Tarefas a fazer
(a) Imprima, do texto sobre Rafael Linhares, tudo desde "Rafael Linhares - Um" até "conviver com Rafael.".
(b) Com base no texto sobre Rafael Linhares, explique por que a gravata borboleta azul que Rafael usou na foto de família do quinto quadro de DECOTE chamou atenção em cena.
(c) Segundo o texto sobre Rafael Linhares, de quantos quadros era feita DECOTE e em que obra eles se baseavam?

Texto de origem
29 de ago. de 2012

Rafael Linhares - Um amigo que ficou mais distante.

Na última semana, perdemos um querido companheiro que fez parte da história da Cia de Arte Persona. Rafael Ribeiro Linhares faleceu na segunda-feira dia 19, vítima de tuberculose. Ainda estamos tentando calcular o tamanho dessa perda. Abaixo, segue alguns depoimentos de companheiros de jornada que tiveram o privilégio de conviver com Rafael.


Sunshine Pessanha: "Bem... pra quem não conheceu... nosso Gortim era o tipo de criatura que dava vontade de encher de beijo e de pancada ao mesmo tempo. Uma das línguas mais ferinas que já conheci e uma presença deliciosa! Uma maluquice especial, mas que me deixava com um certo aperto no peito cada vez que nos despedíamos... "Se cuida!", era meu tchau pra ele. Acho que vi Rafael pela primeira vez no grupo do Liceu quando eu já não frequentava mais e ia de vez em quando matar as saudades. Convivemos realmente durante as montagens de DECOTE e CORAÇÃO BRASILEIRO, principalmente DECOTE, já que em CORAÇÃO eu não estava como atriz... já tinha me mudado pro Rio. Foi um dos momentos mais ricos da minha vida. DECOTE foi uma grande virada pra nós, ensaiávamos por muitas horas e não parecíamos sentir cansaço. Que elenco! Dos mais indomáveis. Difícil saber quem iria jogar a piada mais terrível no ar! Era tanta galhofa naquele bastidor que até eu que sou ranzinza me dobrava... A história de cena do Gortim que mais me lembro é a célebre das duas gravatas... DECOTE era feito de oito quadros baseados na obra de Nelson Rodrigues. Na nossa montagem cada quadro era simbolizado por uma cor, presente em algum adereço ou no figurino. No quinto quadro, de cor azul, fazíamos uma foto de família... e Rafael me entra em cena com a gravata borboleta azul... por cima da gravata do primeiro quadro!!! A foto inteira se cutucava... durante o mesmo quadro em outra apresentação uma mostra do seu lado desagradável: transformou "Olívia de Havilland" em "Olívia Palito", lembra Carol? O enchi de socos nesse dia... literalmente... Conviver com aquela peste era assim... beijo e tabefe... Lembro muito de quando voltávamos dos ensaios... das conversas no carro... da despedida na 28 de Março, quando ele descia e a gente o assistia caminhar por um tempo... e sempre vinha o aperto... nunca soube explicar, mas era assim. "Se cuida!" e um apertinho no coração... Quando mamãe me disse que ele havia morrido a primeira pergunta que fiz foi "o que foi que ele fez?". NADA... não dessa vez... não foi nada que ele fez ou disse... E de novo a imagem que me veio foi a da despedida naquela esquina, assistindo seus passos pra casa... o aperto no coração... e pela última(?) vez... "SE CUIDA!"..; "

Extrato de dados
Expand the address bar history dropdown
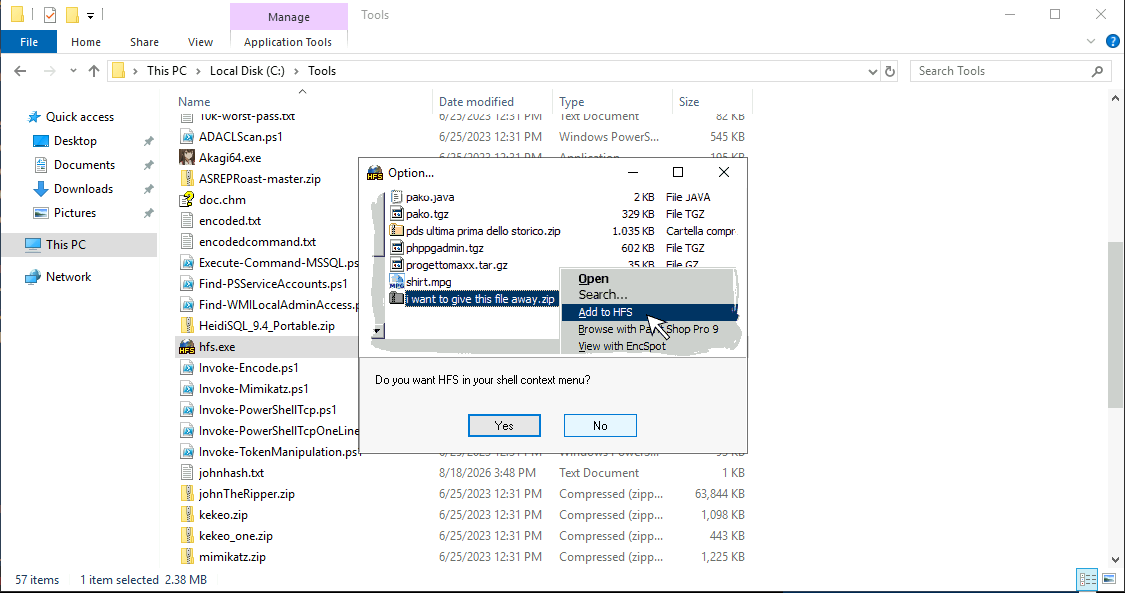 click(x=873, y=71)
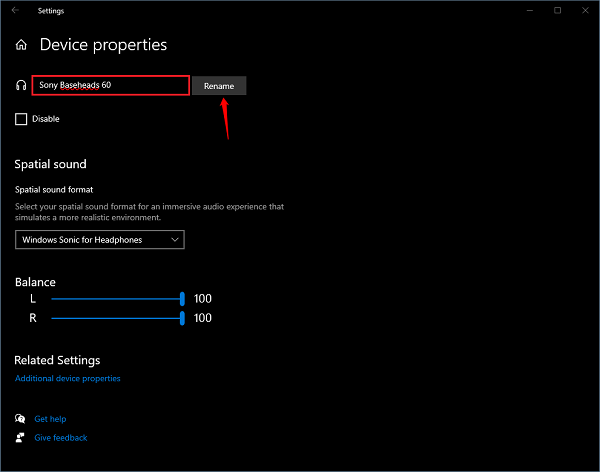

As respostas
(a)
Rafael Linhares - Um amigo que ficou mais distante.

Na última semana, perdemos um querido companheiro que fez parte da história da Cia de Arte Persona. Rafael Ribeiro Linhares faleceu na segunda-feira dia 19, vítima de tuberculose. Ainda estamos tentando calcular o tamanho dessa perda. Abaixo, segue alguns depoimentos de companheiros de jornada que tiveram o privilégio de conviver com Rafael.

(b) Na montagem, cada quadro era simbolizado por uma cor, presente em algum adereço ou no figurino, e o quinto quadro era azul. Rafael entrou com a gravata borboleta azul por cima da gravata do primeiro quadro, e a foto inteira se cutucava.

(c) DECOTE era feita de oito quadros baseados na obra de Nelson Rodrigues.